Los macroconciertos y los grandes festivales llevan ya varios años operando bajo un prisma de capitalismo salvaje. De hecho, esta semana se ha sabido que The Music Republic, la productora del FIB y el Arenal Sound forma parte ya de Superstruct Entertainment, una plataforma con sede en el Reino Unido dedicada al entretenimiento en vivo y que organiza más de 70 festivales en Europa y Australia. En 2018, Superstruct Entertainment se hizo con una parte importante del Sónar. Un paso más para ver cómo los fondos de inversión ya han entrado a saco en el circuito de festivales españoles. Hace no mucho, el Primavera Sound vendió el 29% de sus acciones al fondo estadounidense The Yucaipa Companies. Estas operaciones se producen en un entorno muy competitivo, donde se lucha contra la hegemonía poderosa de Live Nation, la mayor promotora del mundo, detrás del Mad Cool, el Dcode o Andalucía Big Fest entre otros festivales. No hay que olvidar que Live Nation está en el ojo del huracán por sus prácticas en la venta de entradas con Ticketmaster, empresa con la que se fusionó.

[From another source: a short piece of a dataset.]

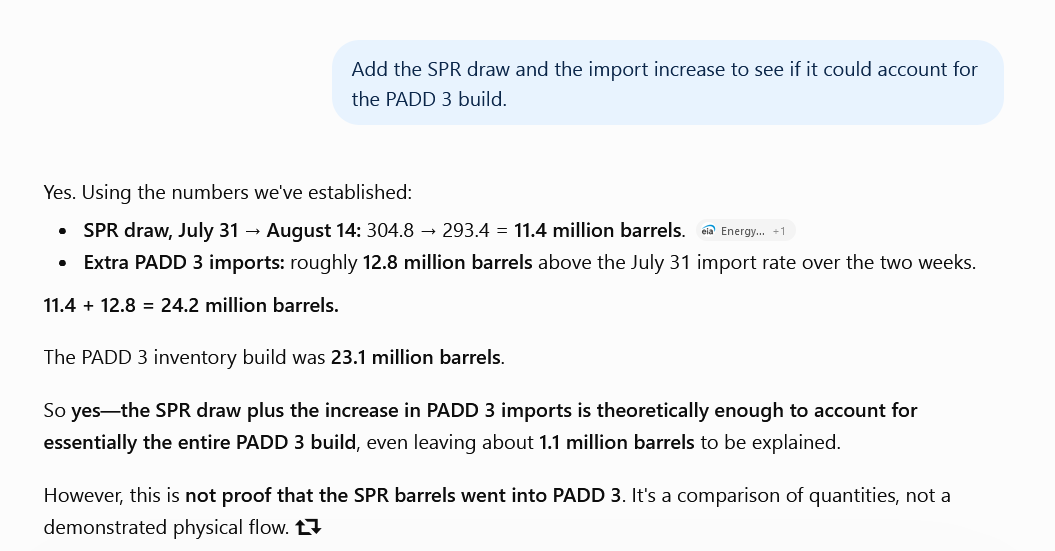Click 'Yes. Using the numbers we've established:' line
This screenshot has height=551, width=1055.
[x=227, y=192]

En este salvaje Oeste donde la única ley es el dinero, las entradas se dividen en espacios y a estos se les pone nombres bien ilustrativos: entradas oro, entradas platino, entradas deluxe, entradas vip, entradas diamante… El negocio de la música en directo es un perfecto laboratorio de aplicación de fórmulas capitalistas abusivas hasta el punto de que las autoridades han tenido que obligar a los festivales a ofrecer agua gratis. Puede que los promotores quieran recuperar lo perdido por los dos años de pérdidas por culpa de la pandemia, pero este camino ya se antoja insostenible para el público.

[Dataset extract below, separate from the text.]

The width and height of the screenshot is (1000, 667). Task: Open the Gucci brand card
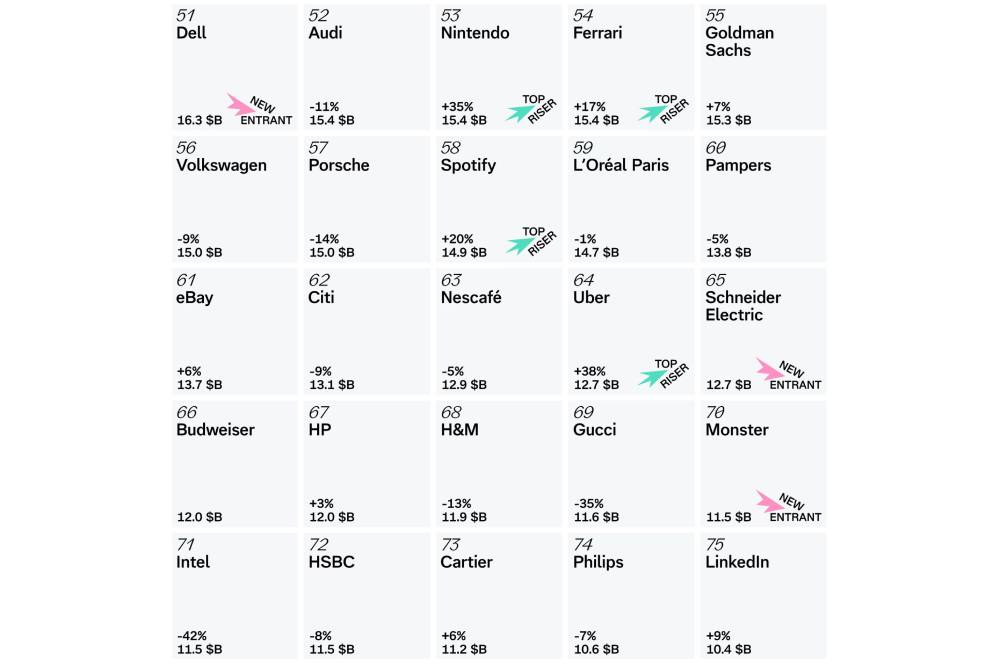click(x=631, y=463)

Todo esto sucede en un entorno donde los salarios se han estancado. El poder adquisitivo ha disminuido. Como apuntaba el pasado domingo un reportaje de Sergio C. Fanjul titulado No llegamos a fin de mes. La clase media no era esto, publicado en el suplemento Ideas, en la sociedad vamos a una mayor concentración de riqueza en una menor cantidad de manos, donde el 10% más rico copa el 34,6% de los ingresos por trabajo. Pasa igual en la música. Algunos conciertos y festivales son cada vez un territorio solo apto para los más ricos. Eso que se decía siempre de la ópera o los conciertos de música clásica en los teatros reales o auditorios nacionales ha saltado desde hace tiempo a los pabellones y salas de conciertos. Y lo peor es que se extiende hasta afectar no solo a las estrellas sino al negocio mismo. La música pop (de popular) convertida en música para ricos en una sociedad cada día más desigual, donde la clase media ya no existe.

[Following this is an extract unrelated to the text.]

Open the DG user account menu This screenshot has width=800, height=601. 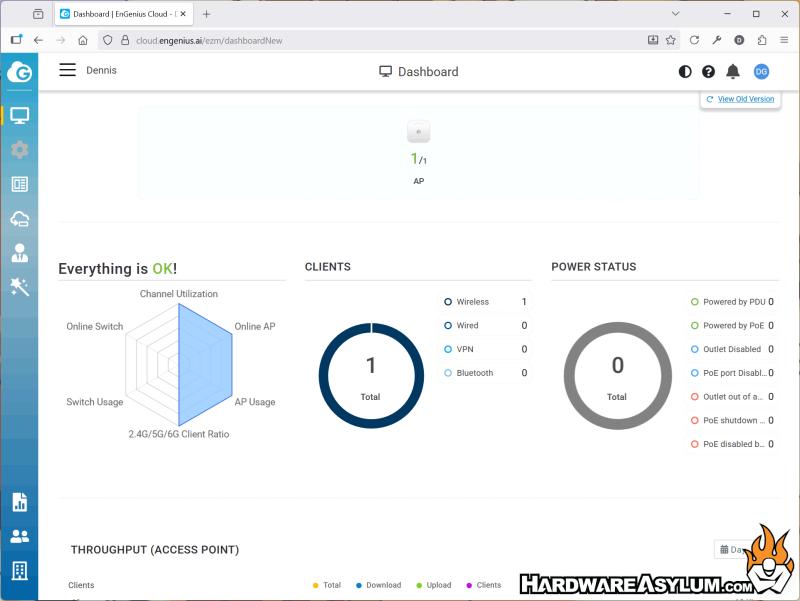click(x=761, y=72)
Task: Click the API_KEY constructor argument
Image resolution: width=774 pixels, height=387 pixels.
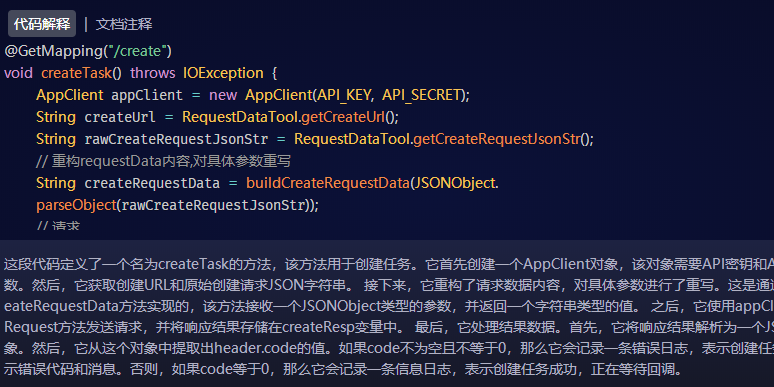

Regreso al reportaje No llegamos a fin de mes. La clase media no era esto, cuando se dice: “Nos conformamos con el brillo de los productos baratos antes que con la provisión de servicios públicos fundamentales por parte del Estado”. Sucede igual con nuestro ocio. Lo hemos visto con el fútbol y este pasado Mundial de Qatar: el dinero compra el deporte rey, ya entregado al capital desde hace lustros, y lo corrompe hasta convertirlo en un negocio abusivo y especulativo. Y ahora lo estamos viendo en directo con la música en vivo. Nos conformamos con el brillo de las estrellas del pop, el rock o el reguetón antes que con el sentido común.
Quizá es hora de plantarse. Hacer huelga de entradas. Huelga de conciertos y festivales. Y hacer también, por qué no, huelga de estrellas musicales, cómplices silenciosos de este abuso.